# Oat hay vs. Timothy



## jordiwes (Aug 27, 2007)

Hi there,

I found a nice looking bag of green oat hay, but I did not purchase it as I do not know how it compares to timothy hay. My buns love and do well on timothy hay.

Does oat hay have more or less nutrition, more or less calories, and more or less calcium?

Thanks!


----------



## tundrakatiebean (Aug 27, 2007)

Oat hay is as good as timothy, one of our extremely knowledgeable mods (randy) suggests it for buns who don't like timothy. As long as your bun likes it and eats the same amount as usual it should be fine.


----------



## maherwoman (Aug 27, 2007)

Here are a few sites that has a bit of a breakdown of protein, calcium, etc. per hay type:

http://www.tamaris.org.uk/index.php?option=com_content&task=view&id=32&Itemid=1

http://www.ca.uky.edu/agc/pubs/id/id146/id146.htm

http://www.c-r-alpacas.com/Alpaca Tips/types_of_hay.htm

http://www.guinealynx.com/hay_chart.html

http://www.geocities.com/Heartland/2432/haychart.html

Here's a site that lists a bit of information about each type of hay:

http://www.rabbit.org/chapters/san-diego/diet/hay_grass.html

I don't know much about each type of hay, myself, but I will add the fact that people use oats to help buns gain weight. I don't know what, if anything, that means to oat HAY, necessarily, but thought I'd jot that down here.

Hope all that helps!

Hugs!

Rosie*


----------



## naturestee (Aug 27, 2007)

Oat hay is a grass hay, so it is good for bunnies. Actually, if you want to get really technical the best hay for rabbits is a mix, not a single species. And my buns loooooove oat hay! I need to find it locally so I can get some more.


----------



## maherwoman (Aug 27, 2007)

Hmm...sounds like we'll be checking to see if the tack & feed places near us have a mix! I try REALLY hard to give them the best of things (without killing us financially). 

*naturestee wrote: *


> Oat hay is a grass hay, so it is good for bunnies. Actually, if you want to get really technical the best hay for rabbits is a mix, not a single species. And my buns loooooove oat hay! I need to find it locally so I can get some more.


----------



## jordiwes (Aug 27, 2007)

Excellent, sounds good! At my local feed store it 2.75 for a huge and fresh bag of local stuff.


----------



## HoneyPot (Aug 28, 2007)

ARGH! I am moving to your area Steph - Oat hay is like an arm and a leg here. I'm going to get more of it from Oxbow for my guys cause they LOVE it - although they go after the seed pods first. But they go nuts for it like they go nuts for treats.

_____________
Nadia


----------



## jordiwes (Aug 28, 2007)

Yes, please, move here! You and Dawn!

Anyhow, do you think it would be worth it for me to ship you some? How much do you pay for it?


----------



## aurora369 (Aug 28, 2007)

I dunno about shipping it to me, but you should bring some with you next time you come to the mainland... I'm trying to find some different varieties to give my guys along with the timothy. I'll traid you oat for orchard!

--Dawn


----------



## MyBabyBunnies (Aug 28, 2007)

I have a really hard time getting anything except Timothy or Alfalfa here. We have a lot of mixes (oat hay is not common here) with brome and orchard grass in them but 95% of them seem to be Alfalfa mixes and the other 5% I can't get at because 'it's a waste of time for a farmer to sell me a bale or 2'. While I'mfortunateto have access to plenty of great Timothy here, I wish I could get more variety but the bottom line is take what you can most easily have access to. Grass hays all vary slightly in nutritional value, but they are all good for the rabbit. If you can get a mix, then go for it! More is better.

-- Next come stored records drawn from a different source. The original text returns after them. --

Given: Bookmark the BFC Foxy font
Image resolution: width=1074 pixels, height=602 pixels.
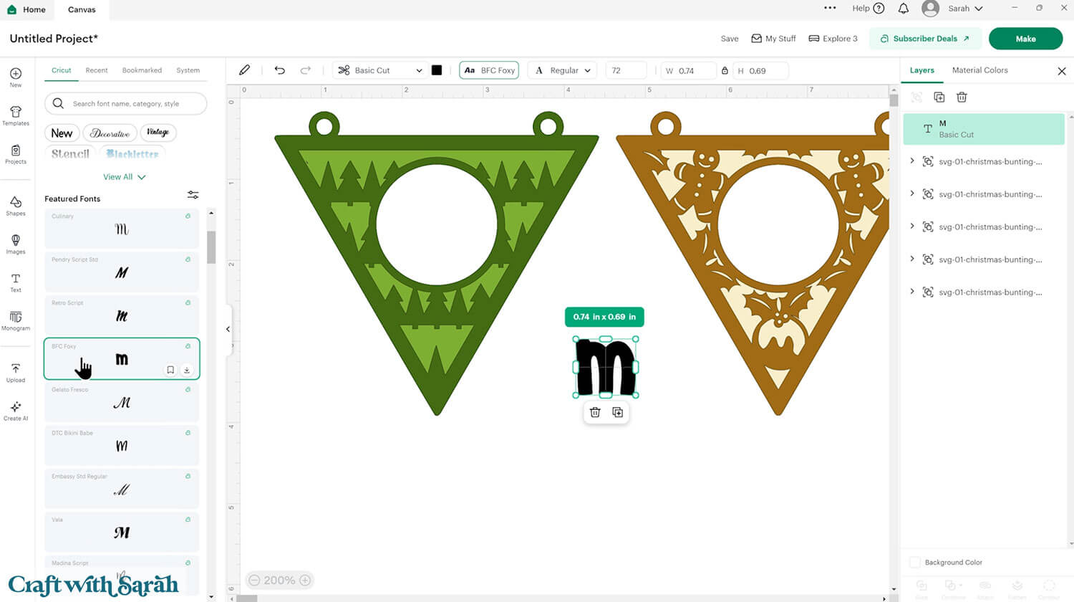Looking at the screenshot, I should click(x=170, y=369).
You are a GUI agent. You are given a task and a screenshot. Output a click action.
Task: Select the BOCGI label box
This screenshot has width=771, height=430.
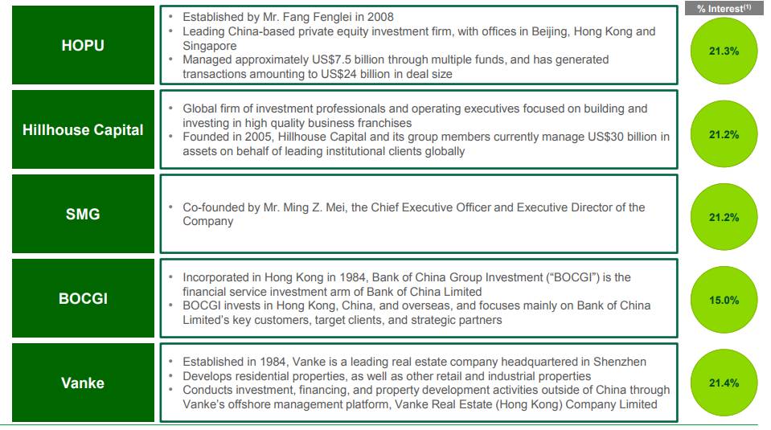pyautogui.click(x=83, y=298)
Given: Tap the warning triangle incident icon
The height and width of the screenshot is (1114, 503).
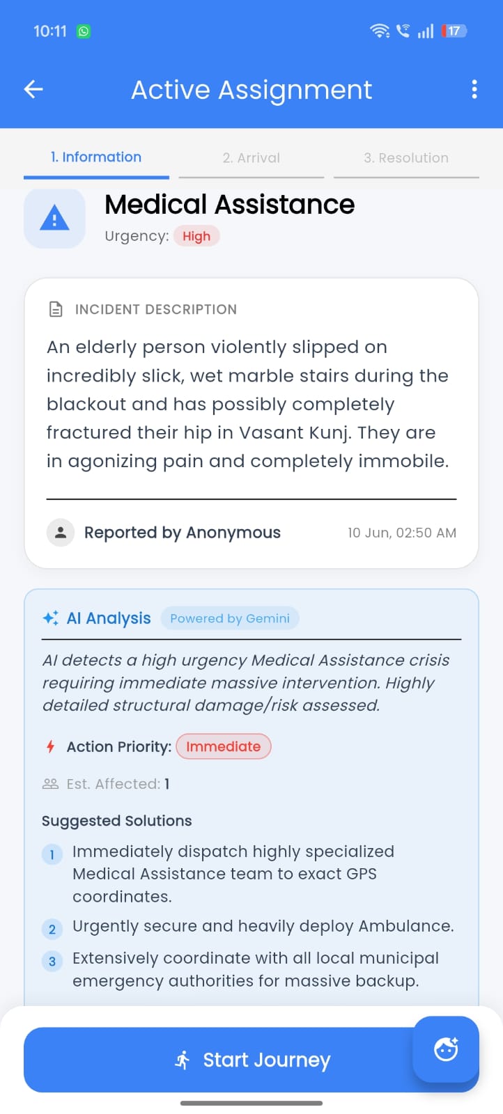Looking at the screenshot, I should point(54,218).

We had a discussion on different types of hay not long ago. It's somewhat pertinent to this discussion because offering a variety means your rabbit can eat the one it likes the most and will often times consume quite a bit if they like the hay. http://www.rabbitsonline.net/view_topic.php?id=27269&forum_id=1


----------



## Pipp (Aug 28, 2007)

*maherwoman wrote: *


> Here are a few sites that has a bit of a breakdown of protein, calcium, etc. per hay type:


There's also a whole section about hay in the Bunny 101 Library. 

Hay: All About it 
and how to get them to eat it



sas


----------



## maherwoman (Aug 28, 2007)

Oh, what a doof...I don't know why I didn't post that section of the forum! :?


----------



## Ivory (Aug 29, 2007)

Here ya go. Basic hay analysis.

Alfalfa
Protein- 16%
Fiber 28%
Calcium 1.5%

Grass hay (this includes oat hay)
Protein- 14%
Fiber- 31%
Calcium- .4%

Timothy
Protein- 8%
Fiber 30%
Calcium- .5%

There you go.


----------



## Maureen Las (Aug 29, 2007)

My rabbits gained wt on a lot of oat hay..maybe it is just mine but if I was to feed it again I would definitely mix it with orchard grass and timothy.


----------



## Ivory (Aug 29, 2007)

Personally I just prefer timothy. Lower protein.


----------



## MyBabyBunnies (Aug 29, 2007)

While that may be a basic analysis of hays, the percentages can change drastically based on cut and time. Some values fall the longer the hay is left in the field. So it's really hard to say how accurate that is. It also depends on how much stem to leaf there is because certain parts contain different percentages.


----------



## ra7751 (Aug 29, 2007)

Hi All,

Just wondering about those nutritional values that were posted. What reference did you use? I really question those figures...could you posta link to that article? All grass hays have about the same protein values....usually around 6%-8%...and as noted there might be _small_ differences due to varying growing conditions, cuts,etc....but not to the extreme of 14% protein. Now alfalfa hay is a different story. Timothy is a grass hay....just as brome, oat, orchard/meadow, bermuda, etc. I also noticed a post regarding weight gain when feeding oat hay. That would be interesting to further explore.I feed oat hay a lot. Never had any excessive weight gain on any rabbit eating oat hay. 

Randy


----------



## cheryl (Aug 29, 2007)

Yeah,i only feed my bunnies oat hay,as we don't have timothy hay over here in Australia,and oat hay is the next best thing to timothy,all my bunnies do well on it,and they absolutely love it,i love listning to them munch on the little seeds 

Cheryl


----------



## Ivory (Aug 29, 2007)

It wasn't from an online article, it was from one of my veterinary textbooks. Wish I could help ya out there otherwise.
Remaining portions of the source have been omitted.